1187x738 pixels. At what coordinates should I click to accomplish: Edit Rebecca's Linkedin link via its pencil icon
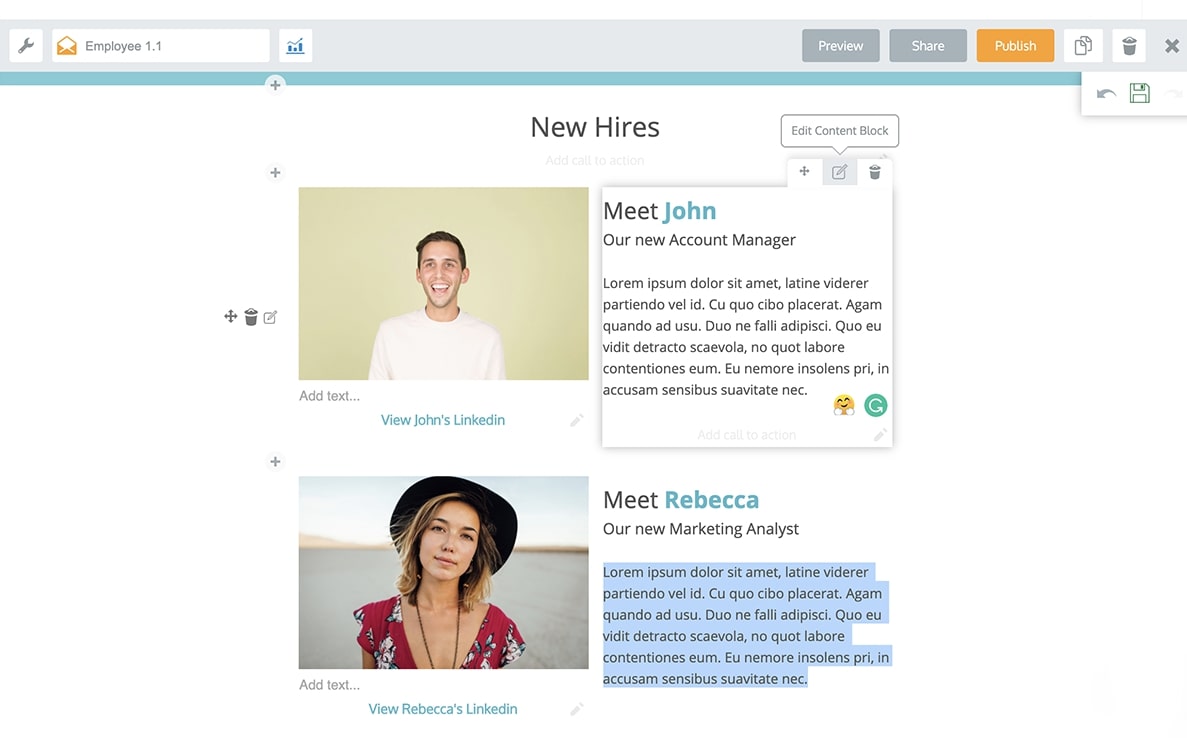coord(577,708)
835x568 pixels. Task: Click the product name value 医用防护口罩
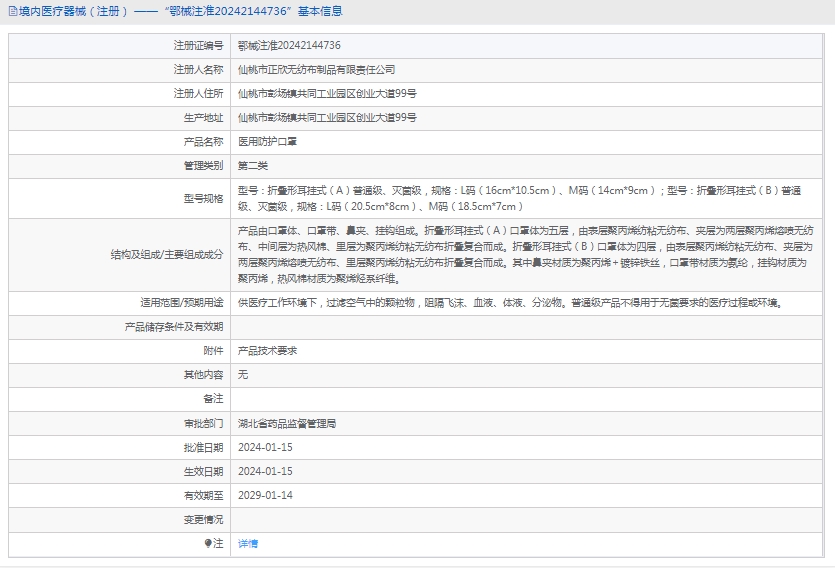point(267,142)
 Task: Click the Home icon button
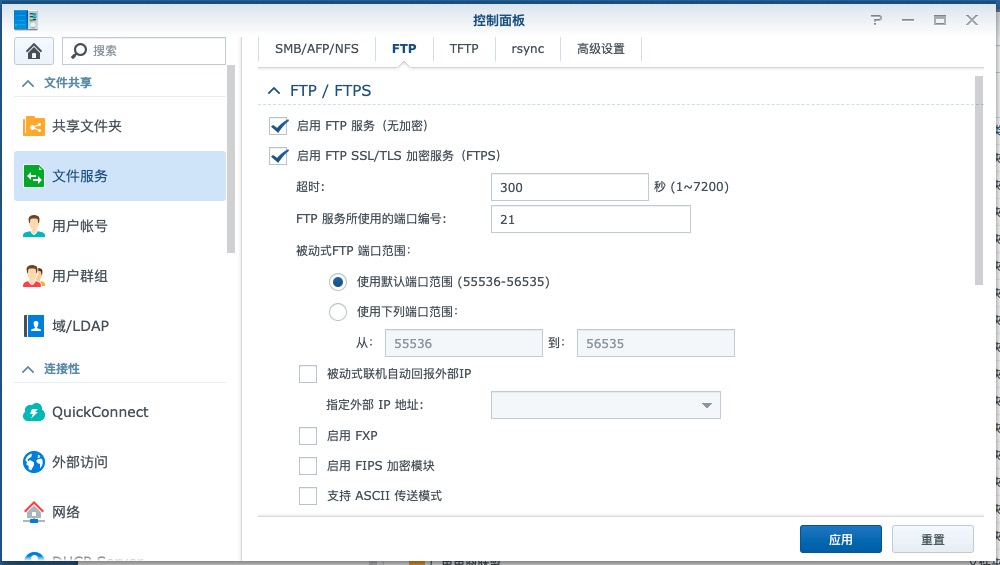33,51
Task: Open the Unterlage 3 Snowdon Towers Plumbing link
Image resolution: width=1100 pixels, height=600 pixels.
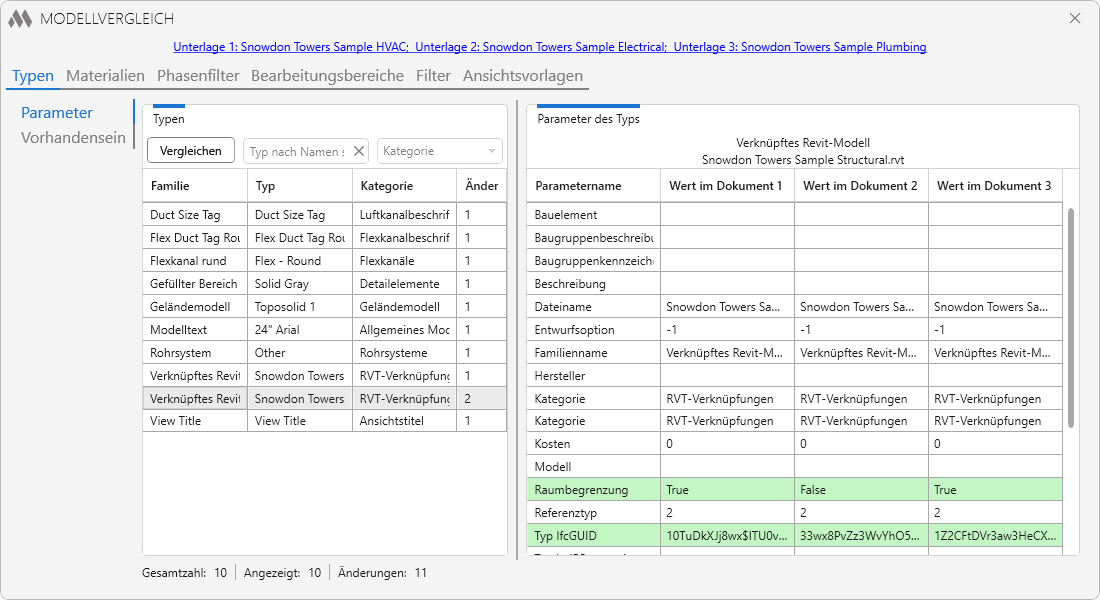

→ WHAT THE EXERCISE ASKS
Word for word, repeat the material above and drop the pictures.

→ REPLY TO THE TASK
1187x738 pixels. At what coordinates should I click to accomplish: Edit Rebecca's Linkedin link via its pencil icon
coord(577,708)
835x568 pixels. Task: Click the product name value 医用防护口罩
point(267,142)
 Task: Click the Home icon button
33,51
Task: Open the Unterlage 3 Snowdon Towers Plumbing link
Image resolution: width=1100 pixels, height=600 pixels.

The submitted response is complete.